Below this line are records; transcribe exactly the lines between the one holding "The width and" and the one holding "Task: Click parts number 191110411", inclusive, and omit the pictures.

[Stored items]
--- START ---

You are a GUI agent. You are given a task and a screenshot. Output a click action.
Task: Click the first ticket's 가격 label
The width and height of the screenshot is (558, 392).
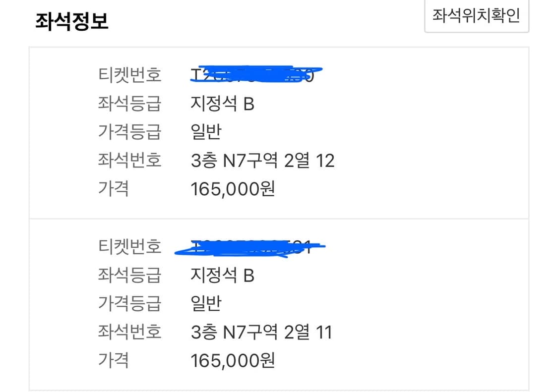point(114,189)
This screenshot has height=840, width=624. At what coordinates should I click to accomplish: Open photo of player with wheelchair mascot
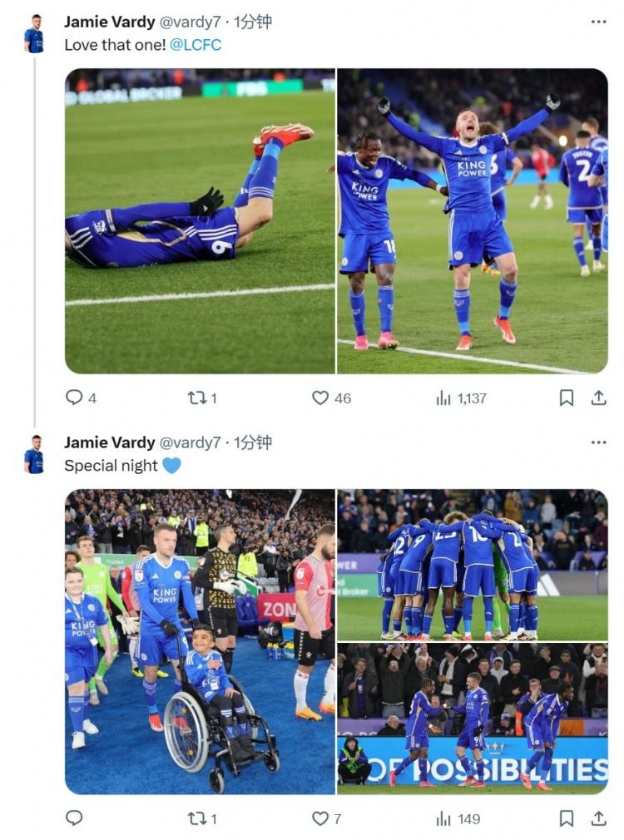click(200, 641)
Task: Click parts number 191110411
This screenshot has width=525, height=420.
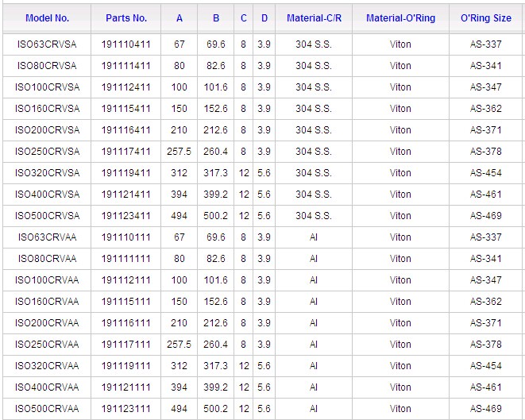Action: coord(126,44)

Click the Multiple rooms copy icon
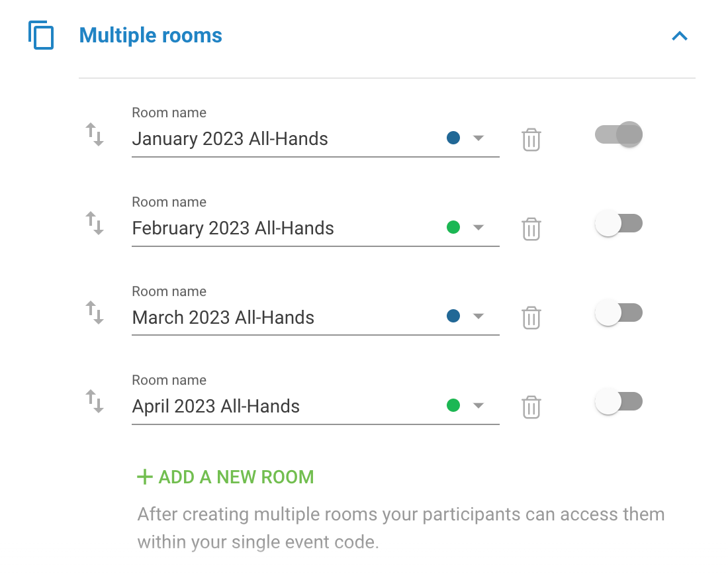(41, 35)
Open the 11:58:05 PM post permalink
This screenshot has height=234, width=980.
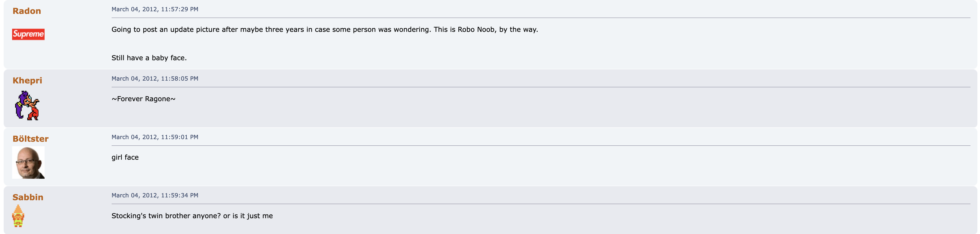[x=154, y=79]
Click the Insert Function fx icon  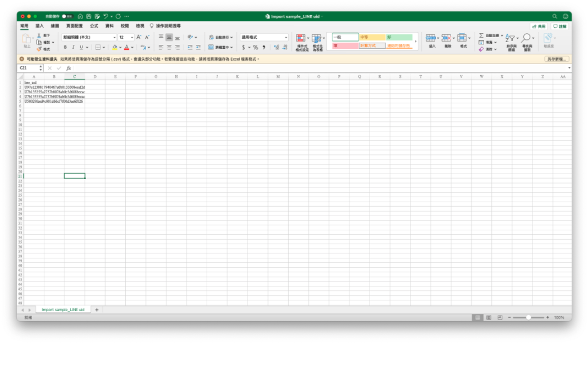click(69, 68)
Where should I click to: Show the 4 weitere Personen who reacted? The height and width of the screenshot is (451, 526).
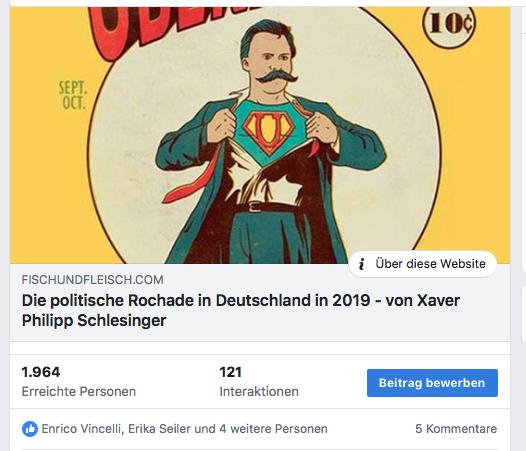tap(273, 429)

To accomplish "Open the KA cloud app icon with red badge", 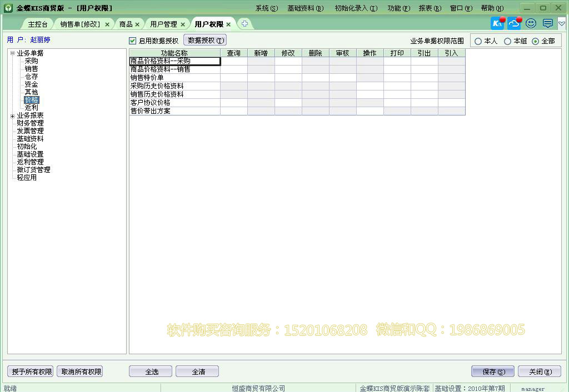I will click(x=497, y=23).
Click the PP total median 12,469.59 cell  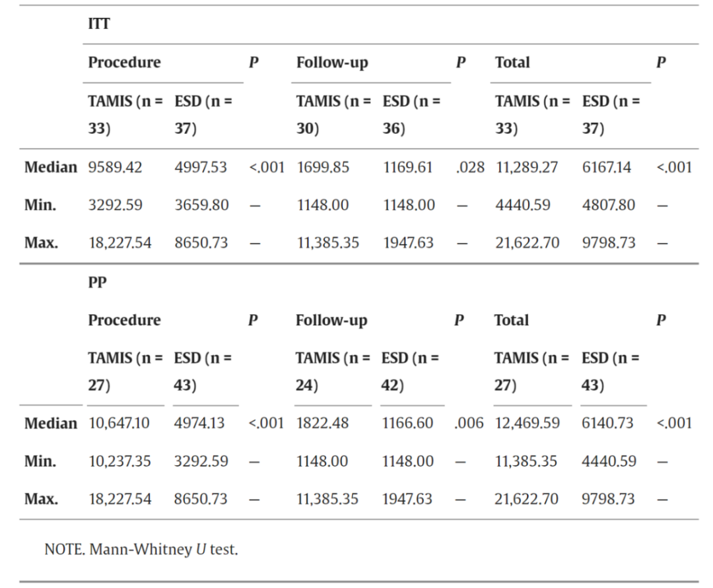pos(527,423)
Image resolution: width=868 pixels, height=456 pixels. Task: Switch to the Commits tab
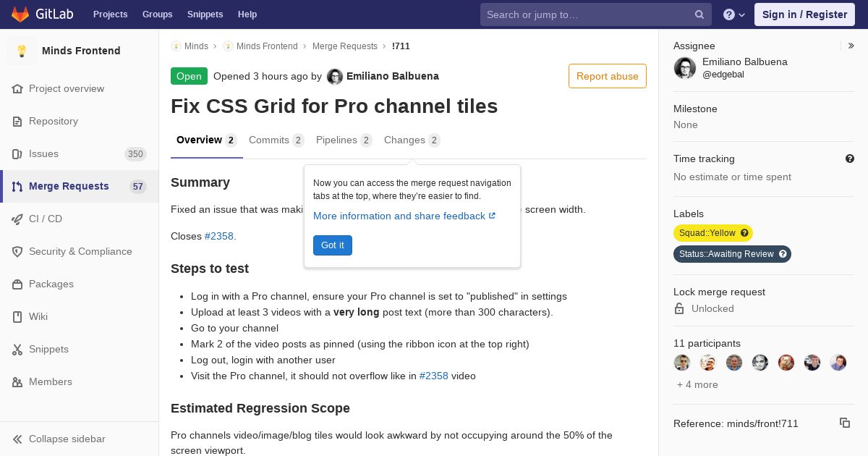pyautogui.click(x=269, y=140)
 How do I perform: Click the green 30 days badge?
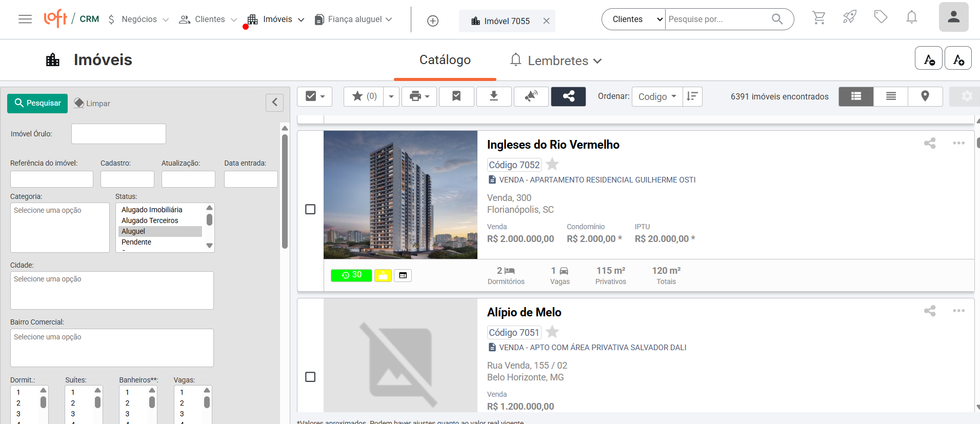coord(351,275)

--- END ---

COMPLETED EXERCISE →
The width and height of the screenshot is (558, 392).
point(114,189)
This screenshot has height=840, width=624. At what coordinates should I click to accomplish: Open photo of player with wheelchair mascot
click(200, 641)
Task: Click parts number 191110411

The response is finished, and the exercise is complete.